On January 29, 52 first-graders from STEAM @ Tope Elementary embarked on an educational journey to Colorado Mesa University to learn about pikas.

STEAM education, which integrates science, technology, engineering, arts and mathematics, serves as the guiding force behind Tope Elementary's innovative approach to learning. This interdisciplinary framework empowers students to explore complex real-world issues and develop crucial problem-solving skills.

Driven by their commitment to environmental stewardship, the Eagles set out to unravel the mysteries surrounding the recent decline in pika numbers. With a sense of purpose, they posed the fundamental question: How can the STEAM @ Tope community contribute to the cause of protecting pikas in Colorado?

"They love seeing themselves as college students for the day and interacting with the college students on campus," Tope Elementary First-Grade Teacher Alyssa Zimmerman. "They're envisioning themselves here, which is really cool to see."

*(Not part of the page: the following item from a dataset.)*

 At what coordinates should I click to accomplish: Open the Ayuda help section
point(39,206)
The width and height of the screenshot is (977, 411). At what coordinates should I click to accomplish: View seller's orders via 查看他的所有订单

Accompanied by Rowdy the Maverick, CMU's mascot, and guided by Associate Professor of Biology Johanna Varner, PhD, the Eagles immersed themselves in a day filled with discovery and enlightenment, learning about pika habitats, behavior, diet and more.

"We first started with a little introduction, and we talked a little bit about what pikas are, why they're important to the ecosystem and why we should care about them," said Varner, PhD.


Tope's recent visit to campus isn't the only interaction the Eagles have had with CMU. In fact, over the past few years, Rowdy and CMU's Women's Basketball Team have visited the Eagles as part of CMU's Where We Become Mavericks initiative, a partnership between Mesa County Valley School District 51 and CMU with the goal of making higher education affordable and accessible for local students.

As the day unfolded, the spirited enthusiasm of the Eagles resonated throughout CMU's campus, leaving an indelible mark on all who had the privilege of joining them on their journey. Their unwavering commitment to learning and their dedication to making a positive impact on the world serves as a testament to the transformative power of education.

With their newfound knowledge, the Eagles returned to Tope to share with others the importance of protecting wildlife and paving the way for a brighter, more sustainable future for generations to come.